In the absence of a use requirement for registration, we expect to see increased filing activity in Canada, including more trademark troll filings. Thus appropriate defensive filings in Canada should be considered, preferably at an early date to block subsequent filings by others.
Use Still Required for Enforcement and Maintenance
Although the legislative amendments eliminate the use requirement for registration, use is still relevant. In particular, use is required to enforce a trademark registration within three years of registration. Further, after three years of registration, a registration may be expunged or restricted for non-use if the trademark is not used within any consecutive three-year period in association with all of the goods and services covered by the registration. Additionally, the lack of use in Canada or an intention to use the trademark in Canada will be a ground of opposition.
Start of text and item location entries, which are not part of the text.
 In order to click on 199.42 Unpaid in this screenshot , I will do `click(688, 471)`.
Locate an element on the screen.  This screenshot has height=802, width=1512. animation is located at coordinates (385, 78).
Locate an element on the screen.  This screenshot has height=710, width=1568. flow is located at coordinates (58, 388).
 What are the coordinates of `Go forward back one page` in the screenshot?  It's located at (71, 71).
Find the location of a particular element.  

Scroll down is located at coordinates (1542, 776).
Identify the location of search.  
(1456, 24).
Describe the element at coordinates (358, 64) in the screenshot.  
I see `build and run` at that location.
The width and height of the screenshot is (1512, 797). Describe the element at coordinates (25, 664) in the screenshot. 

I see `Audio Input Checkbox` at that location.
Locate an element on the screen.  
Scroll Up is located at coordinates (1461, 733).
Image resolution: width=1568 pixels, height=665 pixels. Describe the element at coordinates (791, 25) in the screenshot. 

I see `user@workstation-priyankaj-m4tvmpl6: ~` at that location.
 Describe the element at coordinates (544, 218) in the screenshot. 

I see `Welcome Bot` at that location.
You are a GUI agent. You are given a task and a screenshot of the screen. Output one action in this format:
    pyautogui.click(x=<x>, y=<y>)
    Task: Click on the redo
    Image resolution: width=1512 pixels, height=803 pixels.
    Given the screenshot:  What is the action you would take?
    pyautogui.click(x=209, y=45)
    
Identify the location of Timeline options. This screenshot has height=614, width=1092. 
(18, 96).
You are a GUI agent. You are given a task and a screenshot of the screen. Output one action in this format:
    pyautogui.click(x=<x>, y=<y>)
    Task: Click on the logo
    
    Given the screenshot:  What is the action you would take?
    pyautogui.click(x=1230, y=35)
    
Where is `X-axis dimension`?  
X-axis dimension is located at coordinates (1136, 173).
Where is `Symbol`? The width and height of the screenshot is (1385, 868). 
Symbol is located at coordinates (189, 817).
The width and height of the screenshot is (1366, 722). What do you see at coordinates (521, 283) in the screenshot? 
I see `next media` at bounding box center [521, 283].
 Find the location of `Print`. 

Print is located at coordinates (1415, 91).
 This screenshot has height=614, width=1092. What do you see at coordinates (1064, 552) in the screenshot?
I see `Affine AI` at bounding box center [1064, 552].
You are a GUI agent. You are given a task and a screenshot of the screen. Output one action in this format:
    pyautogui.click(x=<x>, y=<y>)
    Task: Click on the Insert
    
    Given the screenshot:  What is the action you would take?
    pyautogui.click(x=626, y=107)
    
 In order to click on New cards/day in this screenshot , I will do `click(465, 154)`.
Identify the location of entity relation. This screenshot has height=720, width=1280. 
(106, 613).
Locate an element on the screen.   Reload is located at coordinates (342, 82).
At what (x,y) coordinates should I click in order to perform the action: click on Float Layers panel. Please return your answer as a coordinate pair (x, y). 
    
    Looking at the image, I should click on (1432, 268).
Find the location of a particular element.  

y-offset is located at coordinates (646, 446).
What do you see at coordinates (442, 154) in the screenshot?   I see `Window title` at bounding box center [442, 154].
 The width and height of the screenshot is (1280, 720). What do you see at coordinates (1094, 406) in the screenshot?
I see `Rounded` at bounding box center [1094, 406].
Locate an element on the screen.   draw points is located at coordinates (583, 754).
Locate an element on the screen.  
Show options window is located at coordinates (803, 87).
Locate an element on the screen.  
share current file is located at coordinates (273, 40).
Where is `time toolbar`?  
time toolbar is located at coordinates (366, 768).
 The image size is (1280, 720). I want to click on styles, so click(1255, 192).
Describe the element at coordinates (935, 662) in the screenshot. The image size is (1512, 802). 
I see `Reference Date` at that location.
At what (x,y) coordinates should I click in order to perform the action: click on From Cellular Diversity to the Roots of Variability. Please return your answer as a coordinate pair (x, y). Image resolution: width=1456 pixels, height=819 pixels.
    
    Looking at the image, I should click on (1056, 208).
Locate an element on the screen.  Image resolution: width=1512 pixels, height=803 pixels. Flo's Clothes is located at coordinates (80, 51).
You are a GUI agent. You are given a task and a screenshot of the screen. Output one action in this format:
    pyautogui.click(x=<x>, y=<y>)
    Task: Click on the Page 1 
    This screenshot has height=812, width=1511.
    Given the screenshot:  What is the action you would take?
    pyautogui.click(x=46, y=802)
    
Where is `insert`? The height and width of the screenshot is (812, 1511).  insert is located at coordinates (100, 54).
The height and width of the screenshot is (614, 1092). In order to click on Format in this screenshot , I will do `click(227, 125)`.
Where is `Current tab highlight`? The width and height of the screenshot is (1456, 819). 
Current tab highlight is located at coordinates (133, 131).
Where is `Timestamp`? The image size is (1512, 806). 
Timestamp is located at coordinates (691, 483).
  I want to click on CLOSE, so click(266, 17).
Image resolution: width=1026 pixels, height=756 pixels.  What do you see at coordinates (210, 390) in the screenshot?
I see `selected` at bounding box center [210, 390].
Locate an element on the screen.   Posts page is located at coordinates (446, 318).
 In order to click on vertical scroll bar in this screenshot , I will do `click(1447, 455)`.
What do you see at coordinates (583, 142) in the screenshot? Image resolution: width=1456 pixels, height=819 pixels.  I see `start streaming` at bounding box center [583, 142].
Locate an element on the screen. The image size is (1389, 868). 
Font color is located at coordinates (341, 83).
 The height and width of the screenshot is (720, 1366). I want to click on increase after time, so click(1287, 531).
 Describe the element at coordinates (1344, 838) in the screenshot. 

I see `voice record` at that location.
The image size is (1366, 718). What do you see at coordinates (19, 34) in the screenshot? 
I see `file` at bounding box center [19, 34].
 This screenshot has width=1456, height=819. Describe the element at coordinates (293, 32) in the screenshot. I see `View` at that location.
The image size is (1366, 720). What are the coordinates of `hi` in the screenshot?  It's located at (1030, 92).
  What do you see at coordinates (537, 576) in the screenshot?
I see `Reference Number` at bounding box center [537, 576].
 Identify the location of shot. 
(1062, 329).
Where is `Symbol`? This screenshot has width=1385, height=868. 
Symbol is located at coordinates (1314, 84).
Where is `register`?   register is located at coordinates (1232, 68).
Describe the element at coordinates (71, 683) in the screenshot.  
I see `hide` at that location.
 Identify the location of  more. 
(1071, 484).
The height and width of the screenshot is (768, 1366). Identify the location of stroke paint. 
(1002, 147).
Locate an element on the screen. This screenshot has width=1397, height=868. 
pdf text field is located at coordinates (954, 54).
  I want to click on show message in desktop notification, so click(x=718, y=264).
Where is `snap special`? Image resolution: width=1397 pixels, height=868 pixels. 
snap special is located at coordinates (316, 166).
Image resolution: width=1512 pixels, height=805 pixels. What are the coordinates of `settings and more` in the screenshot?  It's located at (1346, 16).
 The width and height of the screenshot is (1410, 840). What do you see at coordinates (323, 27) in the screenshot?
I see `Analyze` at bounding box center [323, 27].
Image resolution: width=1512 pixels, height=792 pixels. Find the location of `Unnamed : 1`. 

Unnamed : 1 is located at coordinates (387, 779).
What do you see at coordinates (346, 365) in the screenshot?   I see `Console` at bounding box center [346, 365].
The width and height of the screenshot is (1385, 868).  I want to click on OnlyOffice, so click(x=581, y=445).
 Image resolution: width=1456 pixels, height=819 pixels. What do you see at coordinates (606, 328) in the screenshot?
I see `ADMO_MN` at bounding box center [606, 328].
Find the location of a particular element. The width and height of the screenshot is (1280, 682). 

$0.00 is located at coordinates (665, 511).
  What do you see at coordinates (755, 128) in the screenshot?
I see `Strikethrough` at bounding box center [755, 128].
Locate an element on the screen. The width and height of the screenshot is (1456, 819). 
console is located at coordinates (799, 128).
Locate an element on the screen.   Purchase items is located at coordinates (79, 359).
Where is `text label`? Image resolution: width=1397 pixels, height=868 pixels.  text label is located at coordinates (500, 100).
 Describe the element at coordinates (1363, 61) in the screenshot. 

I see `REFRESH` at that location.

Nice Classification & Fees
Currently, applicants and registrants are not required to classify their goods and/or services according the Nice Classification. Filing and renewal fees are flat and not based on the number of Nice classes of goods and services.
The legislative amendments require that applicants and registrants classify their goods and/or services according the Nice Classification. Filing and renewal fees will be assessed on a fee-per-class basis. For example, the new filing fee will be $330 for the first class and $100 for each additional class of goods and services. This is to be contrasted with the currently flat filing fee of $250 combined with a $200 registration fee, regardless of the number of classes of goods and services.
It would be cost effective to file multi-class trademark applications before the amendments come into force on 17 June 2019 to benefit from the current flat filing fee. Similarly, payment of renewal fees prior to 17 June 2019 will allow holders of multi-class registrations to benefit from the current flat fee regime regardless of the number of Nice classes covered by their registrations, whereas payment of renewal fees after 17 June 2019 will involve higher costs for multi-class registrations.
Shortened Renewal Period
Currently, a trademark registration must be renewed every 15 years. The legislative amendments reduce this renewal period to 10 years for registrations issued after 17 June 2019, and for registrations with an effective renewal date that is after 17 June 2019. This means that, although renewal costs can be lowered by paying the renewal fees prior to 17 June 2019, if the renewal deadline is after that date, the shorter 10-year term will apply.
As of 17 June 2019, Canada will become a member of the Madrid Protocol. The Madrid Protocol provides a centralized system for filing, registering, and managing trademarks worldwide. A single application under the Madrid Protocol can afford trademark protection in up to 119 countries.
Relaxed Requirements for Claiming Priority
After the new legislation comes into force, it will be possible to claim priority to an application filed in any country that is a party to the Paris Convention, not just the country of origin of the applicant.
The legislative amendments make it possible to divide and merge applications in Canada. This can be a useful strategy during prosecution and opposition. For example, an applicant may carve out some problematic goods and/or services that are subject to a confusion objection and include them in a divisional application while the rest of the original application proceeds to registration. When the divisional application proceeds to registration, it may be merged with the original registration so only one renewal fee applies.
Expanded Definition of “Trademark”
The legislative amendments expand the definition of trademark to include non-traditional trademarks: a sound, hologram, moving image (i.e. motion mark), scent, taste, colour per se, a three-dimensional shape, a mode of packaging goods, a texture, or a positioning of a sign. These non-traditional trademarks are registrable if they have acquired distinctiveness at the filing date of the application. During examination, Examiner will be able to make distinctiveness objections and request evidence of acquired distinctiveness in Canada. Such evidence may be filed in the form of an affidavit or statutory declaration.
The legislative amendments will significantly change Canada’s trademark law. Applicants and registrants are encouraged to develop strategies as to how they can take advantage of the current trademark registration system and prepare for the new system.